A few weeks ago Scott Guthrie (Fearless leader of IIS, ASP.NET and Visual Web Dev as he self describes in his profile at ww.asp.net J) announced a new type of project for web application development in Visual Studio 2005. This is called the Web Application project type and makes ASP.NET 2.0 behave the same way it did in the Visual Studio 2003 days. This is something we have been asking for quite some time because we believe that as an enterprise developer you need full control over the application you are building.

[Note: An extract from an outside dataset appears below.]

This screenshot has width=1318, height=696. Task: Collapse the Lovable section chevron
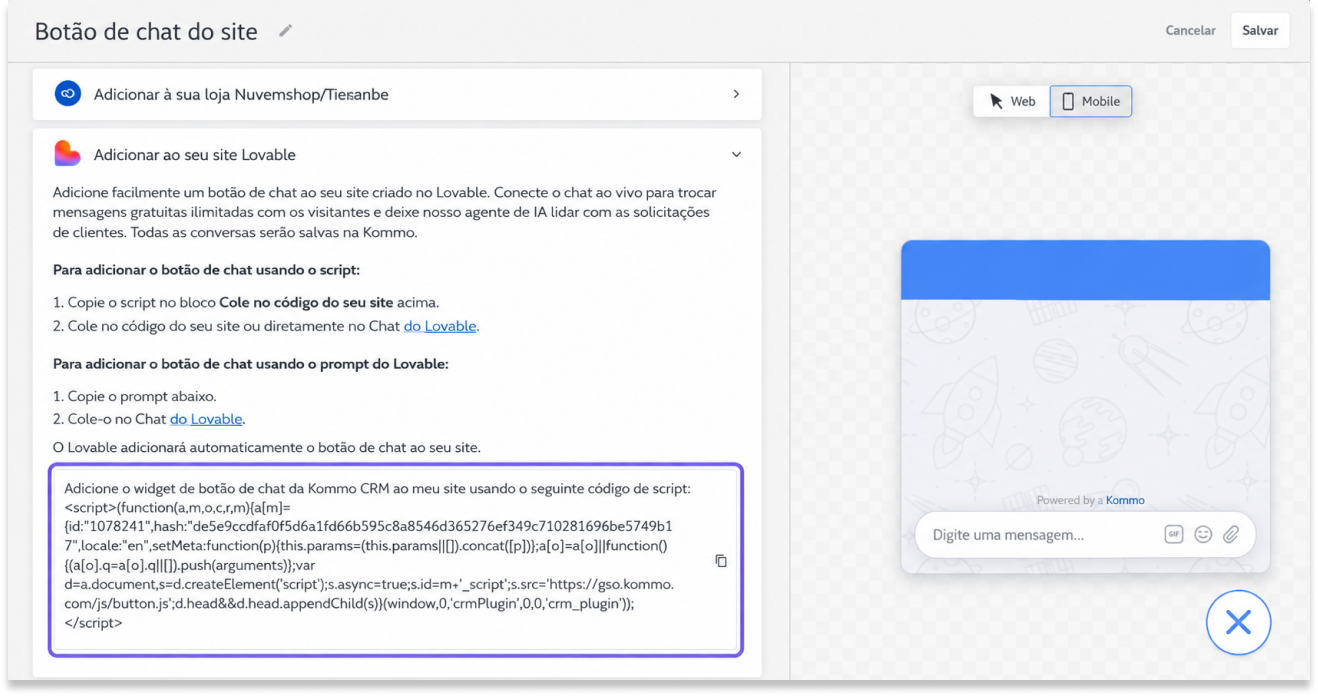coord(737,155)
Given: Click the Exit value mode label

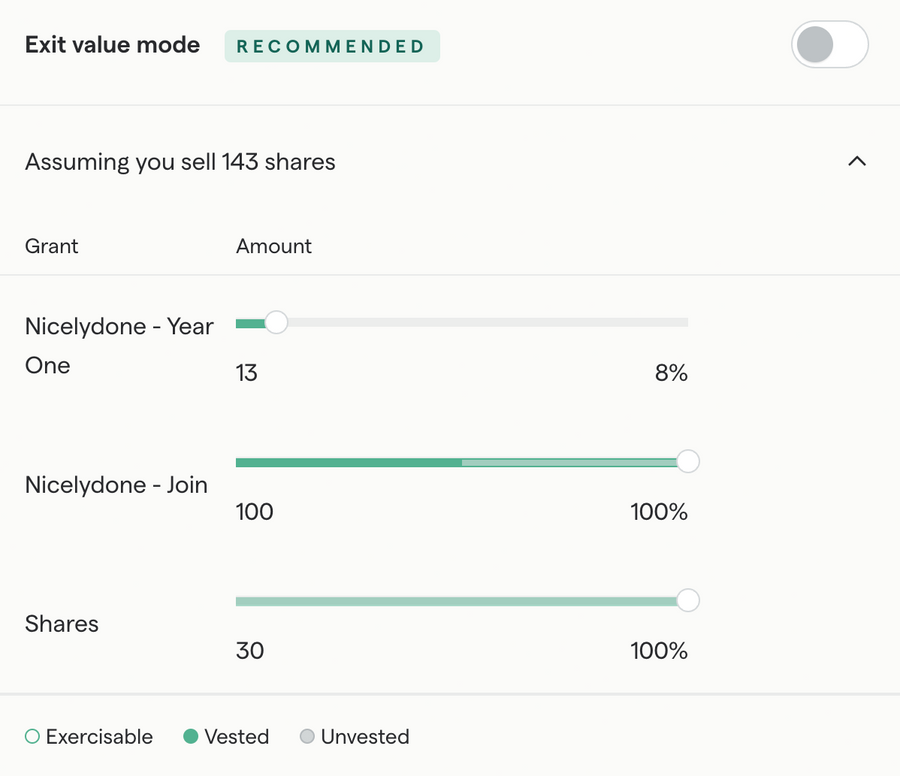Looking at the screenshot, I should pyautogui.click(x=112, y=45).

While test driving the latest technical preview (found here) of the web application project type I ran into a little problem using the profile API. In a Visual studio 2005 web site project you are used to the Visual Studio behavior that from your page you can get strongly typed access to the profile properties you defined in your web.config file. In a web application project you won’t find this behavior in the current bits. Because in web site projects the environment dynamically compiles the web.config defined properties into a profile class your page will be using, you get this behavior. This dynamic behavior is just what the web application project type is ruling out and gives you full control over what is compiled into one assembly. So it does not contain the dynamic generated profile class. My big question was how I could use the profile API when this behavior is missing. The answer is quite simple; you van just access the profile properties using the profile variable found in the current http context user object. See code snippet below:
ProfileCommon p = (ProfileCommon)HttpContext.Current.User.Profile;
p[“myProfileProperty“] = 5;
While this is a workable way of accessing the profile API, I would wait just a little bit before coding the profile like this. I suggested that one would like to have the same experience as with the web pages in the form of a .designer file (like in windows forms) that contains the design time entered profile information. The thing is that they already considered this as an option, but because of time constraints Scott could promise that this behavior (using a web.config.designer file )will make it to the release version of web application projects.
I certainly hope so, but I must say that I am already very happy with the fact we now get Web Application projects and full control back for building web applications. Whether this feature makes it or not to the final bits, we will use this type of project defacto for the web applications we build.